-- START RECORDS FOR PROCESSING --

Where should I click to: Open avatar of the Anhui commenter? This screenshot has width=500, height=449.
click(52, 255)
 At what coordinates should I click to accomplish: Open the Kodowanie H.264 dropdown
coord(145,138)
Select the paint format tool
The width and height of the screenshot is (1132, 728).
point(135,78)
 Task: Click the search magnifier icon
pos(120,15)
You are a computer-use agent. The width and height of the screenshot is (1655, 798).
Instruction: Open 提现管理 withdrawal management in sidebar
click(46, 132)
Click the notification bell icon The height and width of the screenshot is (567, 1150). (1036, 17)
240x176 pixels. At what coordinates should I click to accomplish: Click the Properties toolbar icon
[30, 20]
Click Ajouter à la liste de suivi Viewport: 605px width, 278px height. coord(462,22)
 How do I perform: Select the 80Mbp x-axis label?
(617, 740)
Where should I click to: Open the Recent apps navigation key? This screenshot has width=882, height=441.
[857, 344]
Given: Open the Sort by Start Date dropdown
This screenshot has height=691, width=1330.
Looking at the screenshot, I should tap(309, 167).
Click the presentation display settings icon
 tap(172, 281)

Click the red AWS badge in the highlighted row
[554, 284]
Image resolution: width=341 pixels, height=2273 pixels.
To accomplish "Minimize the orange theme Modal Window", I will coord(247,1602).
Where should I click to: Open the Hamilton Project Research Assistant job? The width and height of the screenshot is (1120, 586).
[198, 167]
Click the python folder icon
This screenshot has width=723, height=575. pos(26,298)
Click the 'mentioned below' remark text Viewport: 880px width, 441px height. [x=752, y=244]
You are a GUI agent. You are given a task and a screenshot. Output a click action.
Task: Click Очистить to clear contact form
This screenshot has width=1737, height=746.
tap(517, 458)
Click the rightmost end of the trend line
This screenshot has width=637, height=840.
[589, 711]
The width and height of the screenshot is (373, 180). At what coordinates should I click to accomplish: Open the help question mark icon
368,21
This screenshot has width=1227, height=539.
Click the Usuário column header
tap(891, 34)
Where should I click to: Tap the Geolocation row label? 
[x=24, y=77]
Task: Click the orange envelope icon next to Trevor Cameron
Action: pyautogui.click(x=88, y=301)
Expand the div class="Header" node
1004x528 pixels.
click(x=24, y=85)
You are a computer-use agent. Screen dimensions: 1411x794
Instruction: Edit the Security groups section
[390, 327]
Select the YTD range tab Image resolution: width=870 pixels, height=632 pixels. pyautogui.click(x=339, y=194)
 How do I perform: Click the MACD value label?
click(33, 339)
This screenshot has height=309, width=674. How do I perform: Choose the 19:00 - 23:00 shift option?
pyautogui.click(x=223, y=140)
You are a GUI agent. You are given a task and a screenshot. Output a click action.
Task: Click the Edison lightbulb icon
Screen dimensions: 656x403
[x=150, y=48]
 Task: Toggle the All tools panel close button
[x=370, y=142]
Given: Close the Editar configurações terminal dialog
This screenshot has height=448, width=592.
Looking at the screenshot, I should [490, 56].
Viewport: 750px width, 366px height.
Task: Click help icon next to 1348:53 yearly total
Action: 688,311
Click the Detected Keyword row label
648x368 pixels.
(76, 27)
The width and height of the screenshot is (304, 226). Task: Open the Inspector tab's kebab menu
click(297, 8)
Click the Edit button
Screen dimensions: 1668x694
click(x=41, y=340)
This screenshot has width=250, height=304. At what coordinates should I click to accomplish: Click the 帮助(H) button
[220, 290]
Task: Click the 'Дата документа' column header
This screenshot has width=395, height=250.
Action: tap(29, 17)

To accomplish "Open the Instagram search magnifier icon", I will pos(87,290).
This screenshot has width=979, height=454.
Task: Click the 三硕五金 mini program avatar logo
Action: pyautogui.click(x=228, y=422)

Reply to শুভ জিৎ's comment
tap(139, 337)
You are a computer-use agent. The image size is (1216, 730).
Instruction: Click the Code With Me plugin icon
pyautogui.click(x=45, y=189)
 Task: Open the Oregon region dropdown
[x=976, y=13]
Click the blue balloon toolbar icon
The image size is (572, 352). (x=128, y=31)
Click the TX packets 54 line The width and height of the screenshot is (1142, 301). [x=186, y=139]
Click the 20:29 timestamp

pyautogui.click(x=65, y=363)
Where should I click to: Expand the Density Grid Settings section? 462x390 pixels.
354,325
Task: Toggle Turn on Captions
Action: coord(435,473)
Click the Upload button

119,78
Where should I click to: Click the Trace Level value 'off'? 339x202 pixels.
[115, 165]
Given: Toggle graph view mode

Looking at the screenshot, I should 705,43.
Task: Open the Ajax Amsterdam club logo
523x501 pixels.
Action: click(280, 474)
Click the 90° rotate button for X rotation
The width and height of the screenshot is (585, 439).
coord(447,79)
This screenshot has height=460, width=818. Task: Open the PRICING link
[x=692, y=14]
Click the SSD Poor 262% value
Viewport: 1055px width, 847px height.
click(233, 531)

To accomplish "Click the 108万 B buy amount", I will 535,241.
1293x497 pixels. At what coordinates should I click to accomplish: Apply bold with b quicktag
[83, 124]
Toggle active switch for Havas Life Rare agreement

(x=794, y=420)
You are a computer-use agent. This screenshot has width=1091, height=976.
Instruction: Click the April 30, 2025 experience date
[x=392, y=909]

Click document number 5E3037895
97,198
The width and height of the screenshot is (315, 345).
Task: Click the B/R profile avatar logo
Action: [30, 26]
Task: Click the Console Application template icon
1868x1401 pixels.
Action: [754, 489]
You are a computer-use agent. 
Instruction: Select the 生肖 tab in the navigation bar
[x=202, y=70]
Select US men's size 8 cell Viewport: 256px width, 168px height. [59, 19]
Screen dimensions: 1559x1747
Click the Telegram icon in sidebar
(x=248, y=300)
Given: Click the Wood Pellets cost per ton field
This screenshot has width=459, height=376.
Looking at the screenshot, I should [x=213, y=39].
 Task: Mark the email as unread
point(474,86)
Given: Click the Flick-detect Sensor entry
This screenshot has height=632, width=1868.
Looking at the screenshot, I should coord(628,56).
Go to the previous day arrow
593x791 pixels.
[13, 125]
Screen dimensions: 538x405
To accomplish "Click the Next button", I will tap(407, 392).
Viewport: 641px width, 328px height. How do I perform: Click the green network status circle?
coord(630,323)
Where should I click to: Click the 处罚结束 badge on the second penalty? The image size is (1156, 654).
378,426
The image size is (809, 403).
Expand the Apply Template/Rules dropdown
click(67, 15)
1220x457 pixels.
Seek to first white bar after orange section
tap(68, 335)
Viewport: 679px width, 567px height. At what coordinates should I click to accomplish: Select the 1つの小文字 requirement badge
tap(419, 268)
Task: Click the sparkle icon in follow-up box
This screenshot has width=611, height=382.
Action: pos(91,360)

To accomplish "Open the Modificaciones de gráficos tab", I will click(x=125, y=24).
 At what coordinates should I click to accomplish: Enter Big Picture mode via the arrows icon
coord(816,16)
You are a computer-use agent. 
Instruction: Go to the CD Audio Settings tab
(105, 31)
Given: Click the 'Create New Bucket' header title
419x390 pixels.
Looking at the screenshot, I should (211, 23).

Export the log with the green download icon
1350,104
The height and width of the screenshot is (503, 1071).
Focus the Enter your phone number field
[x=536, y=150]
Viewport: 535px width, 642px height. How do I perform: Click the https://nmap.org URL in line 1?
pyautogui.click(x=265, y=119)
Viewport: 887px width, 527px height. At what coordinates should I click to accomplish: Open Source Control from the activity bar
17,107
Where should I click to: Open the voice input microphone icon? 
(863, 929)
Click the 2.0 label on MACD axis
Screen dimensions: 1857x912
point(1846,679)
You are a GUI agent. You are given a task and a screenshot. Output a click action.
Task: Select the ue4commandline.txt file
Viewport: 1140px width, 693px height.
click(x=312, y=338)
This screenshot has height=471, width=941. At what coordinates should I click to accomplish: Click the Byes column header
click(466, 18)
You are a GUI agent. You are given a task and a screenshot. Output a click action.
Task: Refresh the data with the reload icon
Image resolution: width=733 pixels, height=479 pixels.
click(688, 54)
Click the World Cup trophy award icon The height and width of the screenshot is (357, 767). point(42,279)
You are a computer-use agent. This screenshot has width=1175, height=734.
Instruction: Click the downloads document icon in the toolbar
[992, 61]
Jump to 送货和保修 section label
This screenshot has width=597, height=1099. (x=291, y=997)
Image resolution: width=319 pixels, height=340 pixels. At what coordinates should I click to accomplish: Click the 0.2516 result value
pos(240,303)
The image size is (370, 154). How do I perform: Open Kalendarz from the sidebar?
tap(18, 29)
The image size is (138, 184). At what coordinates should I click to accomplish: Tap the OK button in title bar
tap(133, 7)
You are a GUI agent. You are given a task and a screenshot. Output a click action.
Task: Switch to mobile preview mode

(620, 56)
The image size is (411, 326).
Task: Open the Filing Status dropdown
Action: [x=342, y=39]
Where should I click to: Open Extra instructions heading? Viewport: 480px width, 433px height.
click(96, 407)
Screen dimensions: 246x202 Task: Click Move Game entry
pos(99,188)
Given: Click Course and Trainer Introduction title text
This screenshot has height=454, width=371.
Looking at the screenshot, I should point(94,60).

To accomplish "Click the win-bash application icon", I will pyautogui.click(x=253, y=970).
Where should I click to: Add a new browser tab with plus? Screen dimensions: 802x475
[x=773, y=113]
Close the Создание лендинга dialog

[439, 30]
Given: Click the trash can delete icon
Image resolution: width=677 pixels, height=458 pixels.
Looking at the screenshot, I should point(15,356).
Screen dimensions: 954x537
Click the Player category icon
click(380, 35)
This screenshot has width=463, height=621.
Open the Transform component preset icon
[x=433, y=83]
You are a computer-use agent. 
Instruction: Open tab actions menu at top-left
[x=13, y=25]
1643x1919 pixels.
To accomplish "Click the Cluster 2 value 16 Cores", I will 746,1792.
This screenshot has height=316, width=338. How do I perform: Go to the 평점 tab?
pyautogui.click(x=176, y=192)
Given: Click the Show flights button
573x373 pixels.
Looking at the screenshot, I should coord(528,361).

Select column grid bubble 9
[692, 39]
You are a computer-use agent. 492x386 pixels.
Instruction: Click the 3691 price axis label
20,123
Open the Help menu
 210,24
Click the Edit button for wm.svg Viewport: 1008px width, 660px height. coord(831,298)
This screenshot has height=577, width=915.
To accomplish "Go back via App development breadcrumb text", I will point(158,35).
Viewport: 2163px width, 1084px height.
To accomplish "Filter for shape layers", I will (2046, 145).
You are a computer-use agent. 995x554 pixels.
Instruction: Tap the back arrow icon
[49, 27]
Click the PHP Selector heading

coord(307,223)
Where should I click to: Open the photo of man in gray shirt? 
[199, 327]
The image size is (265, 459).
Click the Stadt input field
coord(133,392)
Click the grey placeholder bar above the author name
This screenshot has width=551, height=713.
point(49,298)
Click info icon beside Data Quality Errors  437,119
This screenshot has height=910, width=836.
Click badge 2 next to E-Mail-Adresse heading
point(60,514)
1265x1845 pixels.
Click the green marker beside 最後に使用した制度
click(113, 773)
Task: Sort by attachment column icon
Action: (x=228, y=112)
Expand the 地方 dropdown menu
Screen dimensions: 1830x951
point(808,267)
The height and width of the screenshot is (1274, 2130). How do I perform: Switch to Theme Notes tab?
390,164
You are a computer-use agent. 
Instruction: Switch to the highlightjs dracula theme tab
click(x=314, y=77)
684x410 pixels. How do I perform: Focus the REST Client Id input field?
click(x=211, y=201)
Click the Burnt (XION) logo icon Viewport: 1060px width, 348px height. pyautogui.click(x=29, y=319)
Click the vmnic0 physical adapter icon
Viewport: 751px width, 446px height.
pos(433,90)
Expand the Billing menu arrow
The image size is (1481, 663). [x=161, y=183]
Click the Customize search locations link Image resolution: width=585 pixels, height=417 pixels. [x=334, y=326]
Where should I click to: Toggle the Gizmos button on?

-- END RECORDS FOR PROCESSING --

WHAT TO WORK ON.
Transcribe, without any change, the part of the listing that opens with the line containing "Click the presentation display settings icon" and closes with the line containing "[x=370, y=142]", including both of those lines.

THE RESPONSE.
Click the presentation display settings icon
 tap(172, 281)

Click the red AWS badge in the highlighted row
[554, 284]
Image resolution: width=341 pixels, height=2273 pixels.
To accomplish "Minimize the orange theme Modal Window", I will coord(247,1602).
Where should I click to: Open the Hamilton Project Research Assistant job? The width and height of the screenshot is (1120, 586).
[198, 167]
Click the python folder icon
This screenshot has width=723, height=575. pos(26,298)
Click the 'mentioned below' remark text Viewport: 880px width, 441px height. [x=752, y=244]
You are a GUI agent. You are given a task and a screenshot. Output a click action.
Task: Click Очистить to clear contact form
This screenshot has width=1737, height=746.
tap(517, 458)
Click the rightmost end of the trend line
This screenshot has width=637, height=840.
[589, 711]
The width and height of the screenshot is (373, 180). At what coordinates should I click to accomplish: Open the help question mark icon
368,21
This screenshot has width=1227, height=539.
Click the Usuário column header
tap(891, 34)
Where should I click to: Tap the Geolocation row label? 
[x=24, y=77]
Task: Click the orange envelope icon next to Trevor Cameron
Action: pyautogui.click(x=88, y=301)
Expand the div class="Header" node
1004x528 pixels.
click(x=24, y=85)
You are a computer-use agent. Screen dimensions: 1411x794
Instruction: Edit the Security groups section
[390, 327]
Select the YTD range tab Image resolution: width=870 pixels, height=632 pixels. pyautogui.click(x=339, y=194)
 How do I perform: Click the MACD value label?
click(33, 339)
This screenshot has height=309, width=674. How do I perform: Choose the 19:00 - 23:00 shift option?
pyautogui.click(x=223, y=140)
You are a GUI agent. You are given a task and a screenshot. Output a click action.
Task: Click the Edison lightbulb icon
Screen dimensions: 656x403
[x=150, y=48]
 Task: Toggle the All tools panel close button
[x=370, y=142]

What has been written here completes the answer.